Advancing toward climate-smart agriculture

the role of organic carbon in soil functions, ecosystem services, and agroecosystem sustainability

Authors

  • Carlos Alcides Villalba Algarin Instituto Paraguayo de Tecnología Agraria, Centro de Investigación Capitán Miranda, Departamento de Suelos. Capitán Miranda, Itapúa, Paraguay. https://orcid.org/0009-0000-5498-1594

DOI:

https://doi.org/10.18004/investig.agrar.2025.2701825

Abstract

Current challenges, such as climate change and increasing pressure on primary food production, demand a transition toward more resilient and environmentally responsible agricultural models.

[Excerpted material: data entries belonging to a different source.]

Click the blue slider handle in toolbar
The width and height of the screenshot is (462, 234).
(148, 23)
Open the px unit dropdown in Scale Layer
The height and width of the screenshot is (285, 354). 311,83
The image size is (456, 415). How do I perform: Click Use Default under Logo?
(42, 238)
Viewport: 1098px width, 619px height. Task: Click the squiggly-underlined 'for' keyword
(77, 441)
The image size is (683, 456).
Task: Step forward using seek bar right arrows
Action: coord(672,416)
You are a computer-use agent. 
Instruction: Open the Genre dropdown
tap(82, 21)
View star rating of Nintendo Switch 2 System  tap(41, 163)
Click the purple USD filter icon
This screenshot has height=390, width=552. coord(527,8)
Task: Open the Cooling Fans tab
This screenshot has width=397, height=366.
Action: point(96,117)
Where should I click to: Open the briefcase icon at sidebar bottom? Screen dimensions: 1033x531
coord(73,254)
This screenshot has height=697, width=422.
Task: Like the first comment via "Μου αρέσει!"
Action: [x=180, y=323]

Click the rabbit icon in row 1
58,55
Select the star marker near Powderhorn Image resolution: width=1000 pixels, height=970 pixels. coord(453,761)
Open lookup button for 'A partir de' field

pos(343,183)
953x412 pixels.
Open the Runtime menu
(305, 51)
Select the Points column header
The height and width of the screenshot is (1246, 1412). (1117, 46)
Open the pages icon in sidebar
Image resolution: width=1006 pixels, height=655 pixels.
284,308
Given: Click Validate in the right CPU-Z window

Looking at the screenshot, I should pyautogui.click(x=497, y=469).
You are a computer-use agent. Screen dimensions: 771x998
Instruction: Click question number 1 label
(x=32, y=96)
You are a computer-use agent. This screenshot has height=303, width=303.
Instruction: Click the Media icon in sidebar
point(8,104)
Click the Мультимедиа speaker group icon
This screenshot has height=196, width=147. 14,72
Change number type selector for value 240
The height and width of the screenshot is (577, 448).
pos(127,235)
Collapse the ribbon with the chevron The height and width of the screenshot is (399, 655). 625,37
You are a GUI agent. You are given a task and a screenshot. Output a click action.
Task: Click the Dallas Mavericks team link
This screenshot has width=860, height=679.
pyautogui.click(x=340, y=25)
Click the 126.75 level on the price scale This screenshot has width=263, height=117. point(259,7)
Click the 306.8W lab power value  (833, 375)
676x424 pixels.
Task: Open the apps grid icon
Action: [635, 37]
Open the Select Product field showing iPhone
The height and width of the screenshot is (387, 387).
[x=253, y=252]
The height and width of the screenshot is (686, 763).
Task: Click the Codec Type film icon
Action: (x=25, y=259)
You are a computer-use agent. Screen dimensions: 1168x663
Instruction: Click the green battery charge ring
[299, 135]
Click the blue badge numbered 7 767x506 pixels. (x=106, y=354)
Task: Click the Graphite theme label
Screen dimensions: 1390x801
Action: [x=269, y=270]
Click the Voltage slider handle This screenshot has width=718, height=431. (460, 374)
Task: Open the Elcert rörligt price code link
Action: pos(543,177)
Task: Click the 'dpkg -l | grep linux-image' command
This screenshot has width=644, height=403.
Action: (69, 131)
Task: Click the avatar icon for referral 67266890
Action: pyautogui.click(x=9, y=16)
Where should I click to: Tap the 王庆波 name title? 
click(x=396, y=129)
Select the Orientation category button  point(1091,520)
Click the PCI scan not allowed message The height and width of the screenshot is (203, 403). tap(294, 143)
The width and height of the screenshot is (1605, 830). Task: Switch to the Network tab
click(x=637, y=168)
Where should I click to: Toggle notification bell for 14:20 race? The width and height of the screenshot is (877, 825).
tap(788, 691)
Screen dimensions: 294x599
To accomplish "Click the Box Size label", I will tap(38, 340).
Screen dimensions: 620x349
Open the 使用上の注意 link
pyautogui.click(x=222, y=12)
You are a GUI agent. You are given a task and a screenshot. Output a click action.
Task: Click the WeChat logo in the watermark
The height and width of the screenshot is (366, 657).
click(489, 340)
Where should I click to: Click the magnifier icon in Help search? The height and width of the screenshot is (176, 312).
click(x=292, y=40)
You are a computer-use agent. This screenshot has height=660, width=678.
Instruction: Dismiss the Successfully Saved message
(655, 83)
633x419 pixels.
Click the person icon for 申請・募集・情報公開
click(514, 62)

In this context, preserving soil organic carbon (SOC) emerges as a key strategy to enhance soil functions, sustain essential ecosystem services, and strengthen agroecosystem resilience. This review article aims to analyze and synthesize the role of SOC in soil functions, its contribution to ecosystem service provision, its importance for achieving Sustainable Development Goals, and to identify the most promising management strategies for its increase and stabilization in soil. The research was based on an exhaustive bibliographic review with a descriptive approach, drawing from 43 review articles published between 2019 and 2024 in the Scopus database. The results demonstrate that SOC maintenance and enhancement are determinant factors for preserving soil functional integrity, supporting key ecosystem services, protecting food security, and mitigating climate change effects. Collectively, the findings highlight the need to promote management strategies oriented toward SOC regeneration as a central axis in building more resilient agroecosystems and advancing toward climate-smart agriculture.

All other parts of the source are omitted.